### Document:
The Value of a Mother’s Time and How to Make the Most of it


Main image for the article “The Value of a Mother’s Time and How to Make the Most of it”. Pictured is a mom sitting on the couch, doing computer work, talking on the phone, and playing with her toddler at the same time.

Let’s think about all the different roles of a stereotypical mom. She’s a full time cook and cleaner; she makes sure everyone is fed and the house is clean. She’s a teacher and a tutor; helping her kids with their education at home. She’s a psychologist; managing emotions and connecting daily with her children and their emotional needs. She’s a nutritionist; researching and figuring out how to balance plates and diets. She’s an office manager; filling out paperwork and forms, scheduling appointments, making notes of who’s birthday is when, and knowing what has to be done to make sure scheduled activities can happen. She’s a coach, a shuttle driver, a daycare teacher – you KNOW the list goes on and on. And, while she doesn’t do all of them 100% of the time, she has to learn the most important aspects of each, and somehow mold them all together, on top of being able to switch from one to the other seamlessly. She has to be more than a mother, she needs to be a superwoman (or super mom), that can do it all! This is without even mentioning the fact that, on top of being able to manage all these roles, comes the responsibility of continuously updating herself on new information surrounding each one, and their best practices.

(Items from a data source)
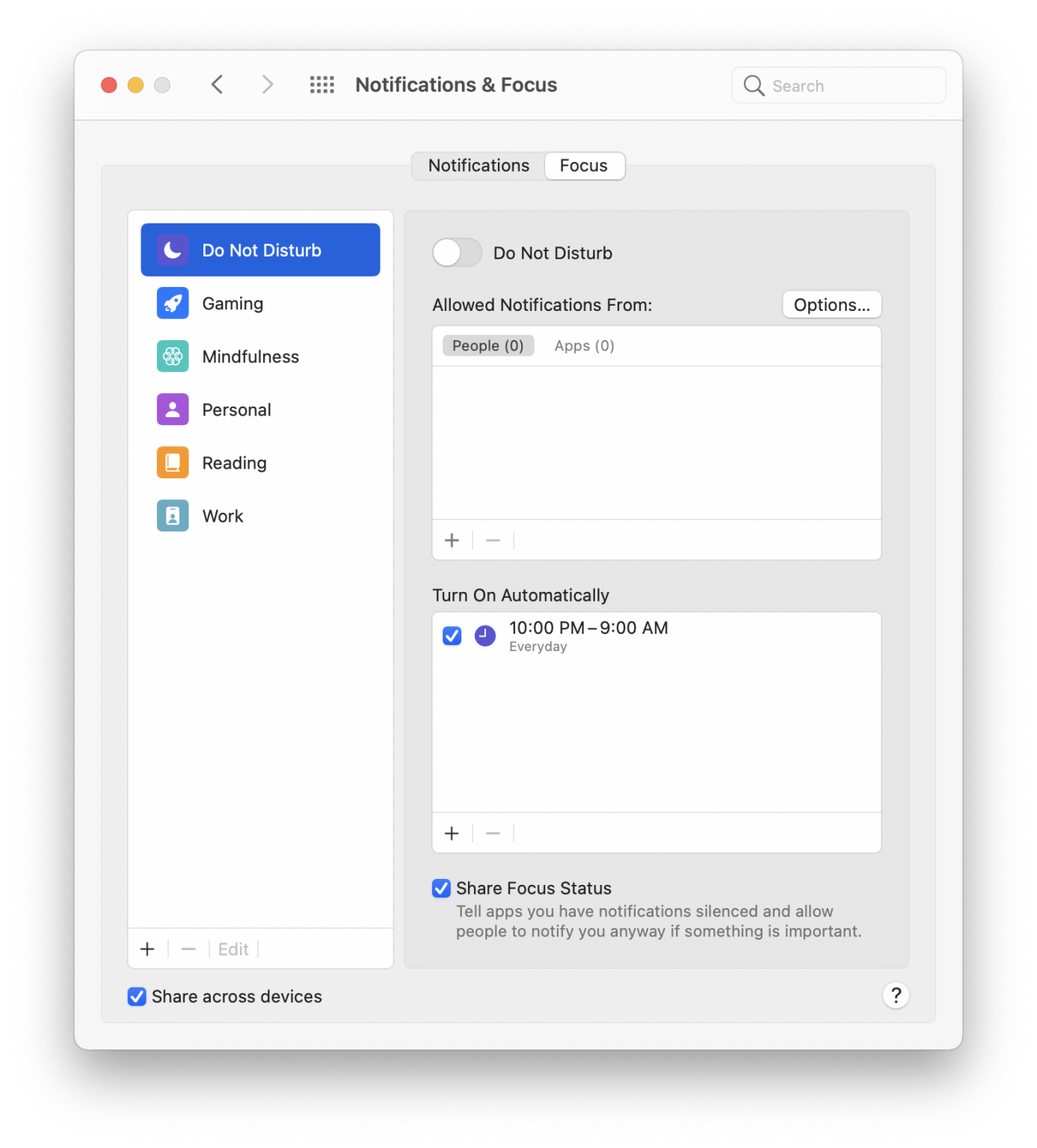Viewport: 1037px width, 1148px height.
Task: Click the purple clock schedule icon
Action: tap(484, 636)
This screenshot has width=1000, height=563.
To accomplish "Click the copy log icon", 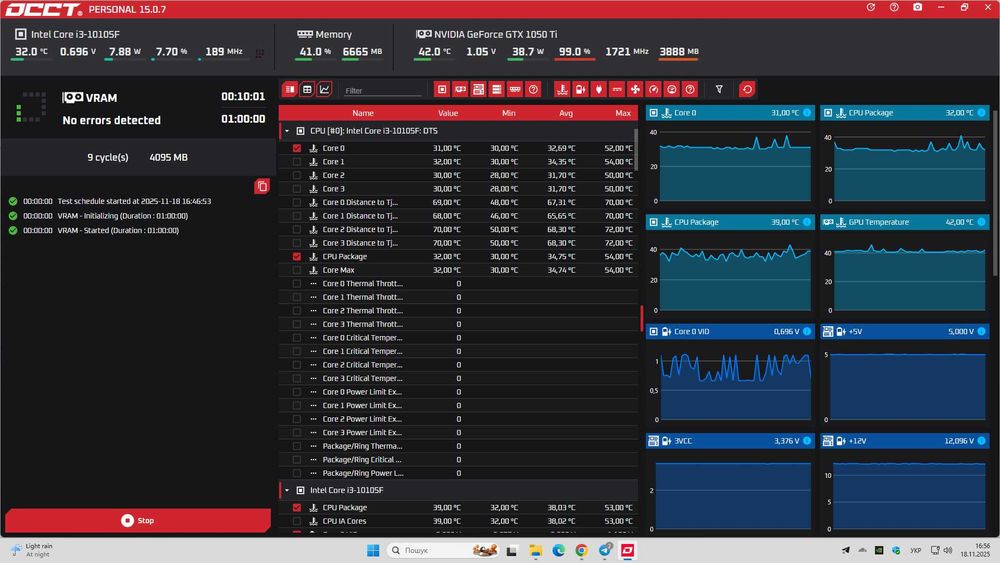I will coord(261,186).
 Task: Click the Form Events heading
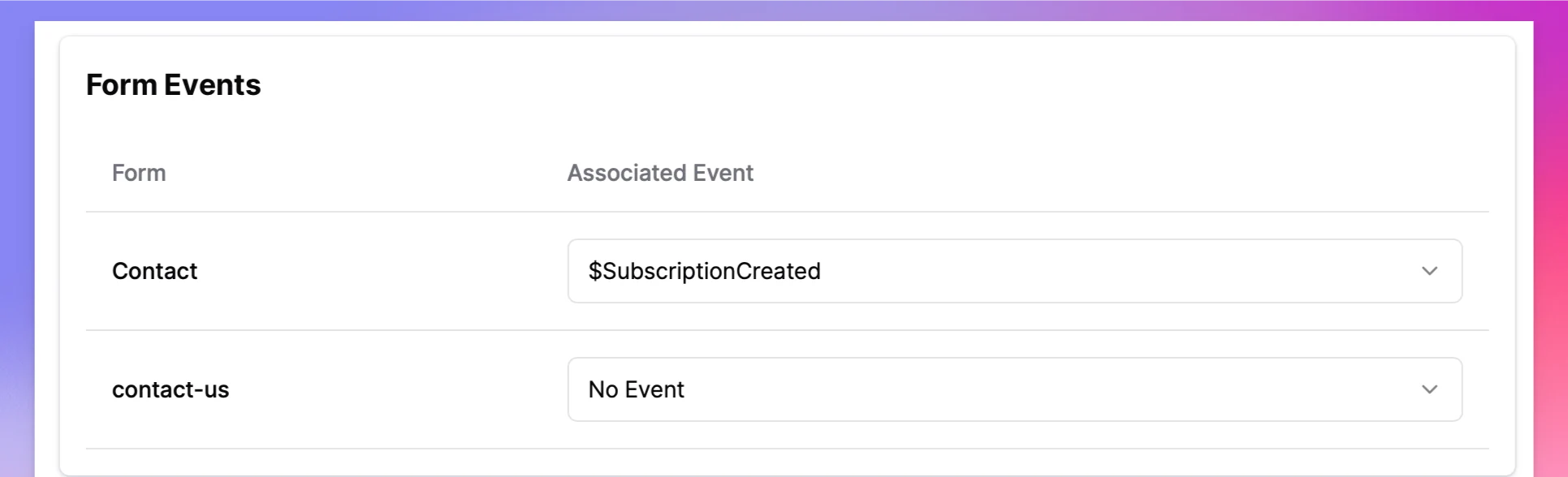tap(173, 85)
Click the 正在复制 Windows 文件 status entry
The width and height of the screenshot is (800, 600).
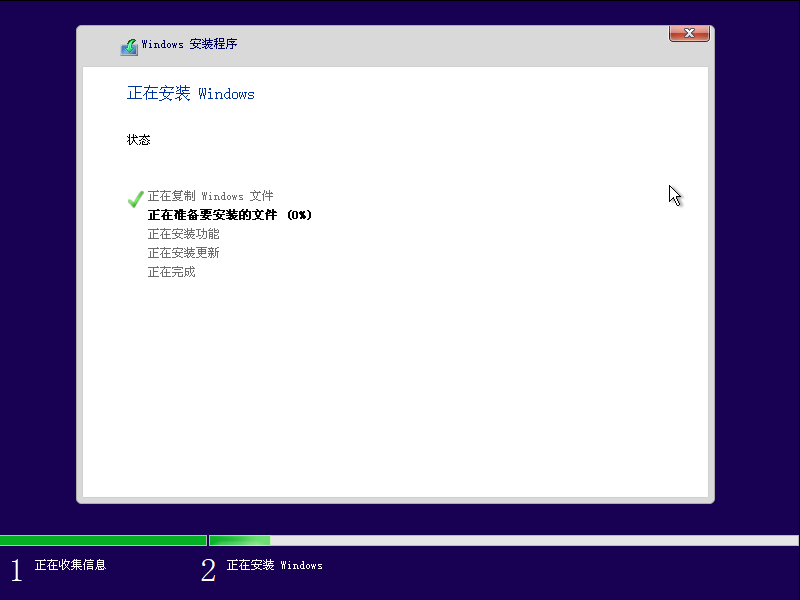click(x=210, y=196)
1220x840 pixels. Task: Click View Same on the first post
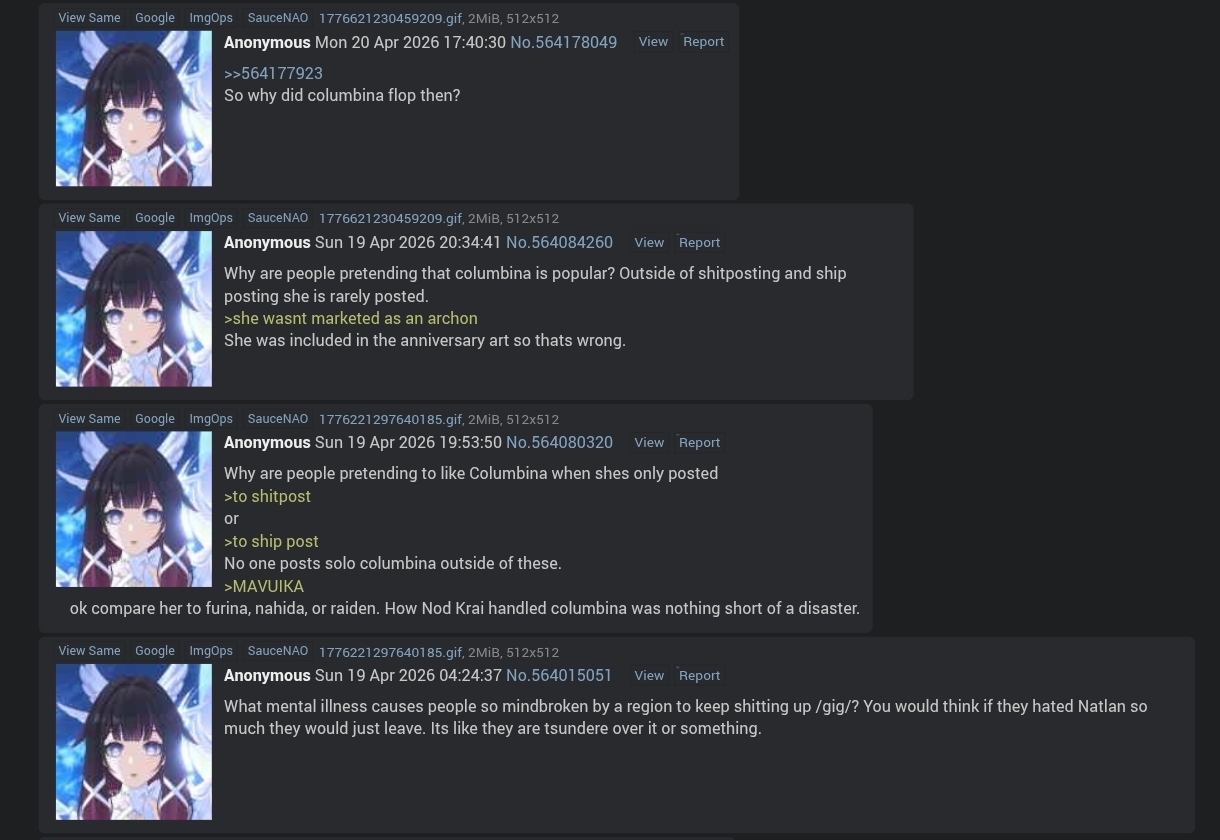click(x=89, y=17)
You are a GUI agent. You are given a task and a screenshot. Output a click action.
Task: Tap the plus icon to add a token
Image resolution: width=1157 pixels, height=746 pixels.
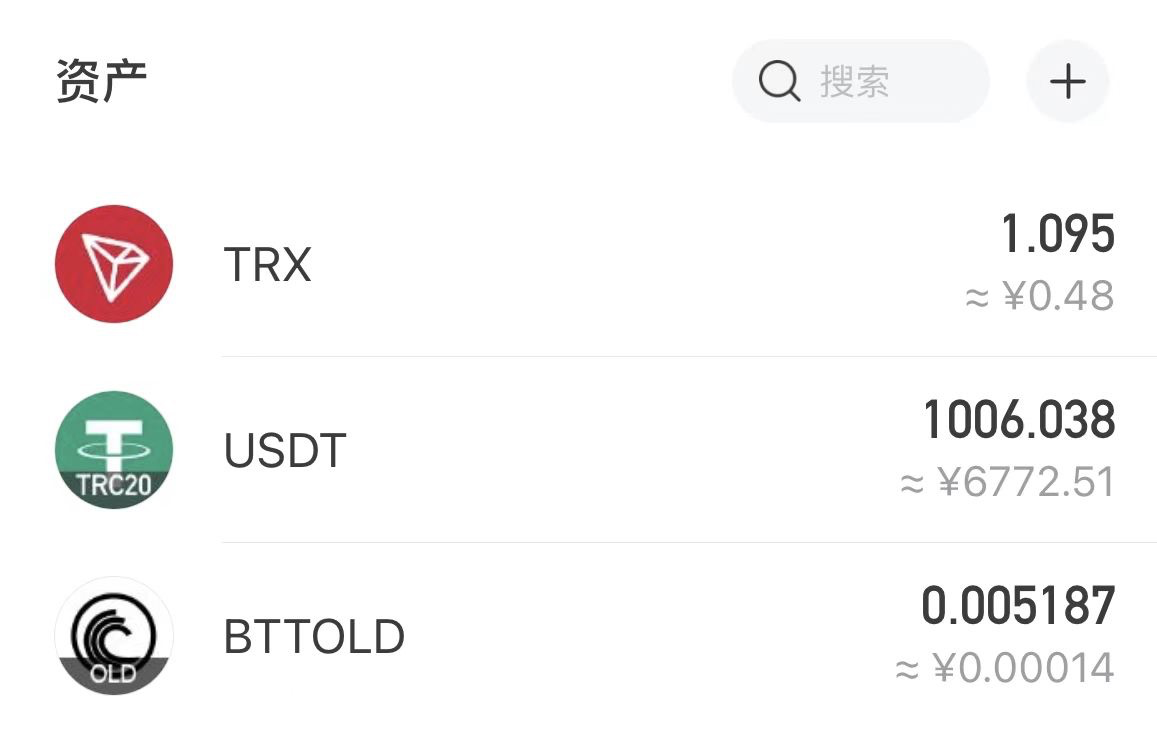click(1068, 82)
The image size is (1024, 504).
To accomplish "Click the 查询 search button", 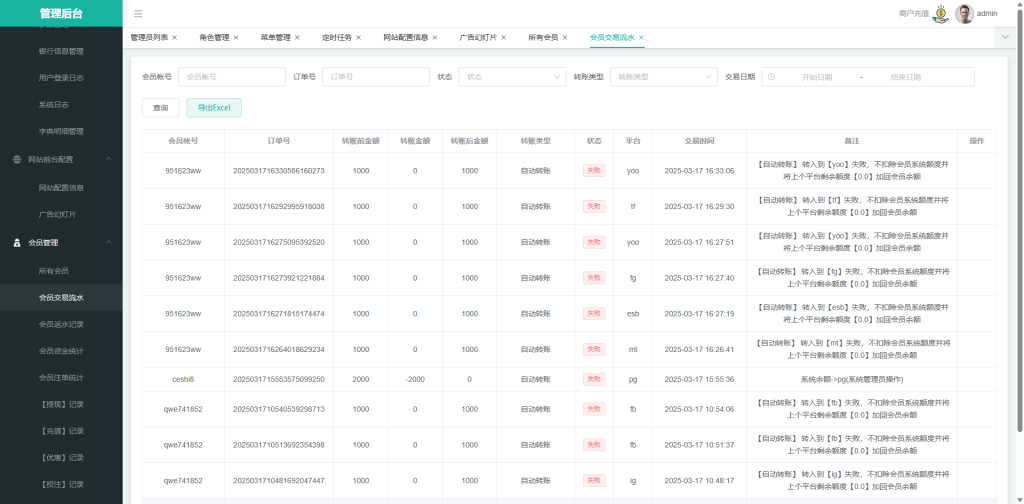I will point(160,108).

### Written instruction 1:
Translate this sentence from the article on a mother's time into Spanish: "She’s a nutritionist; researching and figuring out how to balance plates and diets."
### Written instruction 2:
List every line of the listing that contains the word "pixels", treating case as significant.

### Written answer 1:
Es nutricionista; investiga y averigua cómo equilibrar los platos y las dietas.

### Written answer 2:
1220x840 pixels. Task: Click View Same on the first post
Image resolution: width=1157 pixels, height=746 pixels.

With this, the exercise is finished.